──────── Dataset entries ────────
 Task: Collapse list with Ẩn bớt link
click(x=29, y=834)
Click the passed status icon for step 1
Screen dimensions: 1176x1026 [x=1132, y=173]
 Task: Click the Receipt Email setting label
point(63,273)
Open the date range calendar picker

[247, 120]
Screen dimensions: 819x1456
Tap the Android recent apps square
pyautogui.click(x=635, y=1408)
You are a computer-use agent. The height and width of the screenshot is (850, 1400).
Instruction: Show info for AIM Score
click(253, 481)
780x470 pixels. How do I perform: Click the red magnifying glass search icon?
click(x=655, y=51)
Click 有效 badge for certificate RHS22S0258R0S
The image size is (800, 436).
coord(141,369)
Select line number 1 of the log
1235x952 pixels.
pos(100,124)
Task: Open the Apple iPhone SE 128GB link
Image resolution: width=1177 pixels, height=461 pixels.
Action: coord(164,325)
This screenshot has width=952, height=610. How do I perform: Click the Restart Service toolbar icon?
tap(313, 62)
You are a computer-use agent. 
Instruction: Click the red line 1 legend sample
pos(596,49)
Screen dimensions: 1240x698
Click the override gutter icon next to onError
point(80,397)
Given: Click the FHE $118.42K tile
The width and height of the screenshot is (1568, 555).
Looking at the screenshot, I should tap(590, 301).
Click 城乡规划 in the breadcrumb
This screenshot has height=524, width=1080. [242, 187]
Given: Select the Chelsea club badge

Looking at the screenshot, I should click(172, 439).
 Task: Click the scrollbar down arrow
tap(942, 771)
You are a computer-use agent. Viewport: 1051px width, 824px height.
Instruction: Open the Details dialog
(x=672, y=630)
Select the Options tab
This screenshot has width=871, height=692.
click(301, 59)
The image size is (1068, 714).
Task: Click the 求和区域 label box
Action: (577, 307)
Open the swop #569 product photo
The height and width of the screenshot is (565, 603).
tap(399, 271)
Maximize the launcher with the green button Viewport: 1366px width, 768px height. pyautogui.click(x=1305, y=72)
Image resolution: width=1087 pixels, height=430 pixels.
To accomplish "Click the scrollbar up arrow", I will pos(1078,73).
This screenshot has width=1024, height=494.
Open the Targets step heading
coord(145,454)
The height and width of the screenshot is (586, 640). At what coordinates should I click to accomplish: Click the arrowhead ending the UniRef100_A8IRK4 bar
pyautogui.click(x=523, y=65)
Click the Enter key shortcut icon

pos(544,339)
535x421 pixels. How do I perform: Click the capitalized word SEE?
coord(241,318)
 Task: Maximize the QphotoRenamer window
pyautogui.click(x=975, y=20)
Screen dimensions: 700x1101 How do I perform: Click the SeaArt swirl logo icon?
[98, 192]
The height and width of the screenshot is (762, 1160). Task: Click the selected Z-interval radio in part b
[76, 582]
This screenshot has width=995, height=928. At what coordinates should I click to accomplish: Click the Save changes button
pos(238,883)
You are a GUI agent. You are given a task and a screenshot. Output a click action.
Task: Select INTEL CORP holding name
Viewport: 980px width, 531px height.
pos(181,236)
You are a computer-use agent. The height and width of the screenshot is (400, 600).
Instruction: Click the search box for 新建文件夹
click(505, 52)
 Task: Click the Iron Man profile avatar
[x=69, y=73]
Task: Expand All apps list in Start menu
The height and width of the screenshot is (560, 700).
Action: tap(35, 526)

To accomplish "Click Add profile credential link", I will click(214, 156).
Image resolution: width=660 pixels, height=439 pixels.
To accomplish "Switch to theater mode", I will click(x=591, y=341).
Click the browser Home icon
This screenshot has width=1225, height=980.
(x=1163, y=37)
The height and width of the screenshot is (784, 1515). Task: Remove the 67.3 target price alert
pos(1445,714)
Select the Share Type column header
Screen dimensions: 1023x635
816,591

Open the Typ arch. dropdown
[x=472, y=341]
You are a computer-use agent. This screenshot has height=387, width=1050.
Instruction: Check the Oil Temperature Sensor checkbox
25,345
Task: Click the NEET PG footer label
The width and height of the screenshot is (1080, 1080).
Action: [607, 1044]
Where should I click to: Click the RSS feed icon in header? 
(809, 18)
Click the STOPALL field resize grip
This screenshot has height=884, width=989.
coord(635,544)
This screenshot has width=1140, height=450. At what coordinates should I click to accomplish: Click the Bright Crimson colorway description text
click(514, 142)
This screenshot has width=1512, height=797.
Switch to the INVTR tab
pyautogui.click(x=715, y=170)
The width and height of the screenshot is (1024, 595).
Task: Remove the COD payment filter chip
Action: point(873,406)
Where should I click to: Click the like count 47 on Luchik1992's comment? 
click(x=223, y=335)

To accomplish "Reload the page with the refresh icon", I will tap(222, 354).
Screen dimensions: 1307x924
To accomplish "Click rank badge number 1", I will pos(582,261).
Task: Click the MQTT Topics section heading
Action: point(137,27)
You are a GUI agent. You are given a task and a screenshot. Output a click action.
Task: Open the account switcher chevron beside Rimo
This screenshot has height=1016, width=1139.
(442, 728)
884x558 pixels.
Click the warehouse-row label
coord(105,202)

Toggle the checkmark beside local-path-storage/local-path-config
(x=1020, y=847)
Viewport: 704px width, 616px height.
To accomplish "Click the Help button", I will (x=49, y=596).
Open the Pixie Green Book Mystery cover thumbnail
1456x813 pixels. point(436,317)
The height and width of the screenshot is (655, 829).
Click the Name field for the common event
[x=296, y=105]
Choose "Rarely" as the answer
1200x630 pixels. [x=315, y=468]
────────
_The problem_:
For this exercise, output exactly the lines above from the line with "Select the Share Type column header" to the line with "Task: Click the NEET PG footer label", counting both, and leave out the rest.

_Answer space_:
Select the Share Type column header
Screen dimensions: 1023x635
816,591

Open the Typ arch. dropdown
[x=472, y=341]
You are a computer-use agent. This screenshot has height=387, width=1050.
Instruction: Check the Oil Temperature Sensor checkbox
25,345
Task: Click the NEET PG footer label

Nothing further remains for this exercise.